Guild Park and Gardens at 201 Guildwood Parkway in Toronto is an idyllic escape from the hustle and bustle of the city. The grounds are carefully maintained, dotted with the remnants of Toronto’s past.
As Toronto grew and expanded, older buildings were demolished to make way for new ones. The Spencer Clark Collection of Historic Architecture was an endeavour by Guild owners Spencer and Rosa Heweston Clark to save fragments of buildings slated for demolition.
In the mid-twentieth century, many older buildings in downtown Toronto were being demolished to make room for newer high rises and office towers. The Clarks saw an opportunity to preserve buildings that might have otherwise been lost to time and memory.
The Clarks became known as socially conscious heritage conservationists and their forty-year commitment to Toronto's historic buildings preserved the past for future generations.
One of the Guild’s most well-loved structures, the Greek Theatre, was built from remnants of a Bank of Toronto building.
The Bank of Toronto was founded back in 1855 by grist mill owners, and the bank, throughout its almost one-hundred-year history, served farmers and merchants as its primary clientele.
The Bank of Toronto merged in 1955 with the Toronto Dominion Bank, and the building itself was demolished in 1966.
Spencer Clark seized upon the opportunity to restore a portion of the building’s facade, and hired architect Ron Thom to construct a theatre from the Corinthian columns and archways of the original structure.
It has been used as an open-air theatre for a variety of productions since its construction in the 1980s.
Other structures from Toronto’s past now make their home at the Guild Park. The Temple Building was the tallest building in the city at the time of its construction in 1896. Its twelve-story construction towered over the street corners of Bay and Richmond.
Once the home for the fraternal organization The Independent Order of Foresters, the building was demolished in 1970 to make way for the new Queen and Bay centre.
These gates pictured below are a composite of two buildings. The terracotta pinnacles are a remnant of the Produce Exchange building that stood at the corner of Scott and Colborne Streets near King Street West.
The pinnacles were saved when the building underwent extensive modernization in the 1950s.

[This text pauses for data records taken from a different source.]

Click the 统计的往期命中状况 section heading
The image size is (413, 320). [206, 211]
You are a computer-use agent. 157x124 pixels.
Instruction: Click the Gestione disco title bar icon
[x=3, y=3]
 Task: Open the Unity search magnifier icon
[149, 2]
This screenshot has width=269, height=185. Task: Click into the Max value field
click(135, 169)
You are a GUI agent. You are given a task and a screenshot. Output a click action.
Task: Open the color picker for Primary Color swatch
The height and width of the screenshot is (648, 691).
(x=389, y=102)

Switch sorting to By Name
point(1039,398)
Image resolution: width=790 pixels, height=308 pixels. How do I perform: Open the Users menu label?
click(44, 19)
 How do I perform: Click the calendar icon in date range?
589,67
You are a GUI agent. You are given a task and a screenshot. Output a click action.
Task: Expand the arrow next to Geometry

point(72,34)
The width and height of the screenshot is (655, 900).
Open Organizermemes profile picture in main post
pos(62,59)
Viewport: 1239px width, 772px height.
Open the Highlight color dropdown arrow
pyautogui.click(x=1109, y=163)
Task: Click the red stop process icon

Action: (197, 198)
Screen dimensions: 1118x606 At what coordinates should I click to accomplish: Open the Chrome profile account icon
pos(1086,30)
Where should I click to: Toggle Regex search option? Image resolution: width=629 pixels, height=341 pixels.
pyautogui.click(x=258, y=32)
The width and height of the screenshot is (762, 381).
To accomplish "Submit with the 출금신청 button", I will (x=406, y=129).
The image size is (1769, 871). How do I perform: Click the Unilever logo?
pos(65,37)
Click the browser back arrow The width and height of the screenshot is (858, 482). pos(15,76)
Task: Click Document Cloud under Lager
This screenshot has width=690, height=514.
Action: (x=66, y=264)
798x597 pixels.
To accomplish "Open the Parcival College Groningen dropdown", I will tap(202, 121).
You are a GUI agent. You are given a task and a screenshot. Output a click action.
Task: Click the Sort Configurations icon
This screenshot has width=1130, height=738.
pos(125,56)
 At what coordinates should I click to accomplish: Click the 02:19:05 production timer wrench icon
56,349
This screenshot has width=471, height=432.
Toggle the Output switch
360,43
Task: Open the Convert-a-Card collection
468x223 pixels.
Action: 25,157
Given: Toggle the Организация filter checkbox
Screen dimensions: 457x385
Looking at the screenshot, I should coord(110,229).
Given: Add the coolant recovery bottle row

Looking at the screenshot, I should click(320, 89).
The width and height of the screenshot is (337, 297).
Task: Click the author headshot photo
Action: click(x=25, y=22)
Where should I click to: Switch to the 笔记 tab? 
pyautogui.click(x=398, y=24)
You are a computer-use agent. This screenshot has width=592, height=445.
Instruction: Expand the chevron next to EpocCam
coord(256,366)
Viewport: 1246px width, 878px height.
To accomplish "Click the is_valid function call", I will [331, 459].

The gates themselves are taken from the Gibson House on 5 Dale Avenue in Rosedale (itself having since been torn down to make way for new condo developments).
Noted Toronto architect Frank Darling worked on the Bank of Nova Scotia building at 39 King Street West, erected in 1903. It stood on that spot in the downtown for more than 50 years before finally being demolished in 1969.
While photographs of the building in its original location are difficult to come by, Darling’s sense of artistic grandeur is clearly evident even in these fragments.
"Our eyes and sense have become so accustomed to clear or reflecting glass or concrete in our urban architecture that Spencer Clark’s 19th Century of fragments of banks and office buildings at the Guild already give the illusion, almost the patina, of remote antiquity.
Never again will architects design a building using the Orders of Architecture be they Greek or Roman or seek inspiration from the Romanesque or the Gothic of the Middle Ages."
Whether or not one agrees with Arthur’s sentiments, these architectural fragments are a reminder of a lost Toronto.